MORCEGOS NA ESCOLA

Flora Rodrigues

Eu estava a dar aulas para adultos, numa escola primária velha e com poucas condições. Como era ensino de adultos as aulas eram à noite. Era um grupo pequeno, mas muito interessado e trabalhador. Éramos poucos, e a maioria de nós quase da mesma idade. Como não tínhamos mais para onde ir, acabávamos por passar os intervalos juntos e formámos uma grande amizade, o que foi bom porque fez com que as aulas decorressem com mais harmonia. Por vezes, a confiança já permitia que fizessem certas brincadeiras, sem nunca se perder o respeito nas aulas, o que tornava o ambiente alegre.

Eu tinha medo de morcegos, sempre tive, e na verdade se diga que em termos de beleza a natureza não lhes foi abonatória. A verdade é que ninguém escolhe nascer feio ou bonito e por isso os pobres morcegos não escolheram ser assim. 

Bom, mas o que estava a dizer é que a confiança já permitia certas brincadeiras. Por isso nem liguei quando um dos meus alunos avisou que me ia cair um morcego em cima, enquanto escrevia no quadro. Só quando ouvi um barulho e me apercebi de um vulto passar fugazmente ao meu lado, é que vi que era verdade. Na realidade caído no chão, a meu lado estava um pequeno morcego, bebé ainda acho eu. As minhas alunas (mulherzinhas, já) ficaram encolhidas de medo e eu tentando disfarçar o meu, disse que não havia motivos para sustos, que era só um morcego bebé perdido. 

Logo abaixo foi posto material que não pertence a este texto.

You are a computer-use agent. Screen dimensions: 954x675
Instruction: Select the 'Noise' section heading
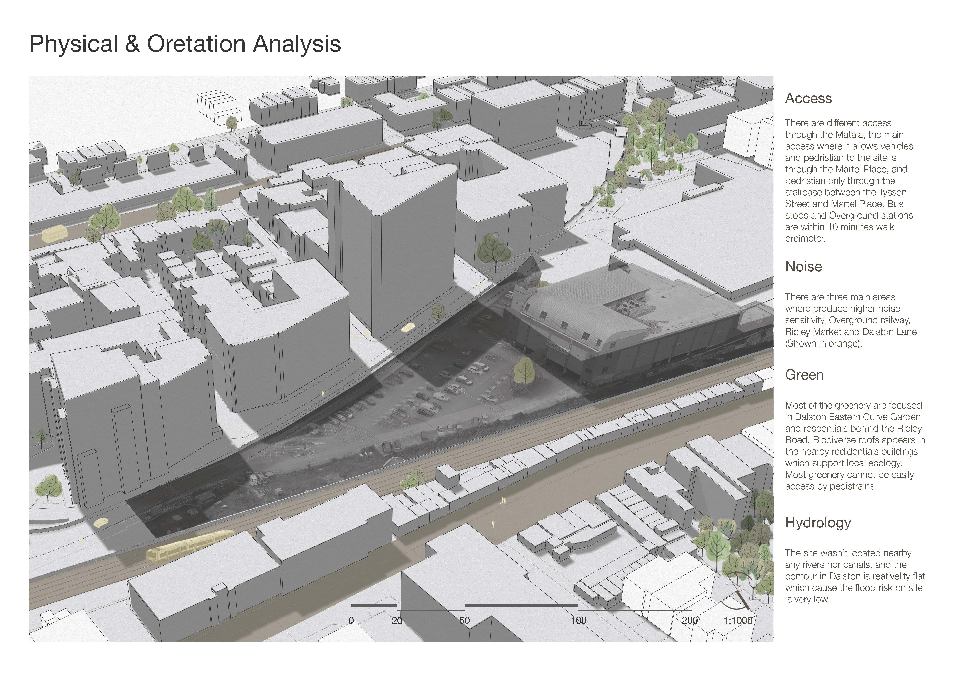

Com medo tentei apanhar o bichinho do chão, mas por repulsa ou por medo não consegui. Nesse momento, um dos meus alunos que por baixo da capa de homem duro, era uma pessoa sensível e gostava de animais, ofereceu-se para o apanhar e ensinou-me a mexer nele sem que ele me fizesse mal. Toquei no bichinho a medo. Acho que ele estava mais apavorado do que eu, e o mais engraçado, é que apesar de achar que não tocarei mais num bichinho desses a sensação de lhe fazer festas foi magnífica. Foi uma sensação única tocar no seu corpo. Era pequeno, frágil e muito macio, tão macio como se estivesse vestido de veludo. Sentir o seu coração a bater apressado, descompassado, fez-me perceber como era sem sentido o pavor que sentia por aquelas criaturas. Naquele momento consegui sentir uma grande ternura pela pequena cria que afagava.

Decidimos fazer o intervalo nessa altura e levámos o morcego para o quintal da escola. Quando voltámos achámos que o morceguinho tinha encontrado o seu caminho. Nesse dia quem aprendeu uma lição de respeito e carinho pela vida animal fui eu.

No dia seguinte a meio da aula, alguém me avisou que em vez de um, tínhamos três morcegos pendurados por cima do quadro. Nunca percebi como, sempre pensei que os morcegos tinham medo da luz. Será que eram atraídos pela luz do conhecimento? Respondi que nesse dia tínhamos a família inteira e apresentei-os em tom de brincadeira como os novos alunos da aula. Durante mais alguns dias a Família Morcego foi presença assídua nas aulas, depois desapareceram e nunca mais os vimos. Gosto de pensar que saíram dali para formar a sua própria Escola de Morcegos, e nalgum lugar que só eles conhecem, estão agora a ensinar aos outros morcegos coisas interessantes sobre o comportamento dos humanos.